Respeitemos como sagrado o corpo do outro, sem
apropriar-nos dele.
Sintamos como próprio o corpo do faminto, do
excluído, do refugiado, da mulher violentada, maltratada, da criança
abandonada...
É nosso corpo. É o Corpo de Jesus. É o Corpo de
Deus. Celebremos, cuidemos, sejamos Corpo de Deus, epifania carnal da Ternura
infinita.
Texto bíblico: João
6,51-58
Na
oração:
Seu
corpo, que é você mesmo, tão efêmero mas habitado pelo Infinito, o Eterno.

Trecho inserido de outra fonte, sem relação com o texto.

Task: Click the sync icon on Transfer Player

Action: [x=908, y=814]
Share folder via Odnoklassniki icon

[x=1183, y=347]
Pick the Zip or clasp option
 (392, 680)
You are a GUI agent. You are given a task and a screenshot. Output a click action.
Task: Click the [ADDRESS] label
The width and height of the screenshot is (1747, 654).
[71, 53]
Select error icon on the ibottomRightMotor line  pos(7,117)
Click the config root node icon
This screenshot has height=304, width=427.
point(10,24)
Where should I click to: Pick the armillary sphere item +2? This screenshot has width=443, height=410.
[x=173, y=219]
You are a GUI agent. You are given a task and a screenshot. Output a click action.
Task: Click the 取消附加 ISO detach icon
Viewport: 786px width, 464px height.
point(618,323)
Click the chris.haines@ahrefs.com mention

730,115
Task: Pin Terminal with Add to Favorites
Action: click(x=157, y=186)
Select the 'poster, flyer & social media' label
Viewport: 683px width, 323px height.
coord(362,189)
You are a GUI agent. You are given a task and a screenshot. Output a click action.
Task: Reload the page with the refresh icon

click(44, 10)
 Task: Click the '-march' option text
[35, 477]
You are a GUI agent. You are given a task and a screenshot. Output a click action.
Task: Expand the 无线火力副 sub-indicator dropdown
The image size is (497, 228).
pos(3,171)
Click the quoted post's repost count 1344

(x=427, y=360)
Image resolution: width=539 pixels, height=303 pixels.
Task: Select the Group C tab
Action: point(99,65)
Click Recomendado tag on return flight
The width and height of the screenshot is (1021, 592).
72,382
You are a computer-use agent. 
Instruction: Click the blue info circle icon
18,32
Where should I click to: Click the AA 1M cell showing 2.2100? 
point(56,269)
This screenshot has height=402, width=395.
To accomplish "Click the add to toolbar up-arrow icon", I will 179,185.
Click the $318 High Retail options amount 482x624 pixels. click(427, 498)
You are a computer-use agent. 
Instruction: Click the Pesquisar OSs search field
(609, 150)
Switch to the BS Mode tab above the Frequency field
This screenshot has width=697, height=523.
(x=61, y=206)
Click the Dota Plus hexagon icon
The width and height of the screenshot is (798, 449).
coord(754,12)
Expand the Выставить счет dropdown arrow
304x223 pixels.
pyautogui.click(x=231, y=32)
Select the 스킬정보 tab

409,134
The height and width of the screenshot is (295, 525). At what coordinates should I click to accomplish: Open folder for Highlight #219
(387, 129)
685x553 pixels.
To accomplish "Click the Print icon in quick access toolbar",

Você também, como Jesus, em
comunhão com todo o universo em movimento e evolução, é “corpo de Deus”. O Infinito
se manifesta e emerge de seu interior. Acolha seu mistério, deixe-se acolher
pelo Infinito em você, deixe que suba desde o mais profundo de você a Voz que
lhe diz: “Isto
é o meu corpo”.
-
Que a festa de “Corpus Christi” anime
você a viver sua vida cotidiana buscando fazer de seu corpo um lugar de
encontro, de vida, de amor, sem medos nem tabus. Você será mais feliz e, ao
mesmo tempo, será agente de felicidade em seu entorno.
O texto nos lembra de como somos corpo de Jesus encarnados na história.